As praias de Guardamar del Segura, no sudeste da Espanha, precisaram ser interditadas por dois dias após ser detectada a presença de duas lesmas marinhas venenosas.

Apesar de medirem apenas 3 cm, essas lesmas, conhecidas como “dragões azuis”, são capazes de paralisar animais com 300 vezes o seu tamanho.

Isso porque os dragões azuis conseguem absorver e potencializar o veneno das águas-vivas.

“O contato com esse animal marinho pode ser perigoso e provocar queimaduras doloridas na pele”, explicou a força policial de Guardamar.

Dois exemplares da lesma marinha foram encontrados na Praia de Vivers, que fica em Guardamar del Segura, Alicante.

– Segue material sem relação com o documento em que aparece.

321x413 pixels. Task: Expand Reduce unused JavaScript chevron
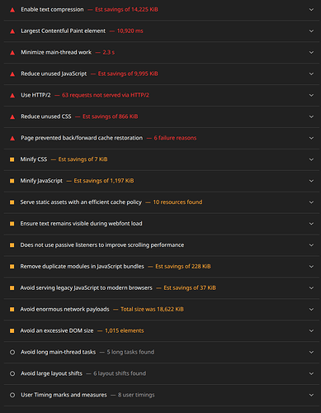[x=311, y=74]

As autoridades alertaram os banhistas para terem "cuidado extremo" e orientaram que, em caso de queimadura, deve-se lavar a região com água salgada e procurar atendimento médico imediatamente.

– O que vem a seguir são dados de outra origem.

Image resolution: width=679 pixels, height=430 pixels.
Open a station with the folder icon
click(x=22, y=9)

Mais comum no Atlântico e no Pacífico, o surgimento dessa espécie é considerado raro no Mediterrâneo.

Em julho, seis exemplares de dragões azuis foram encontrados na areia da Praia de Famara, em Teguise, Lanzarote.

Na ocasião, a praia também foi fechada e as autoridades alertaram para a possibilidade de haver mais desses animais na água.

O Brasil também não está livre da presença dos dragões azuis. Em abril de 2025, um exemplar morto do molusco foi encontrado na Praia do Guaraú, litoral sul de São Paulo.

Em entrevista, a pesquisadora Gemany Caetano, que foi quem encontrou o animal, disse que ele costuma viver em mar aberto, afastado da costa, o que torna sua aparição rara.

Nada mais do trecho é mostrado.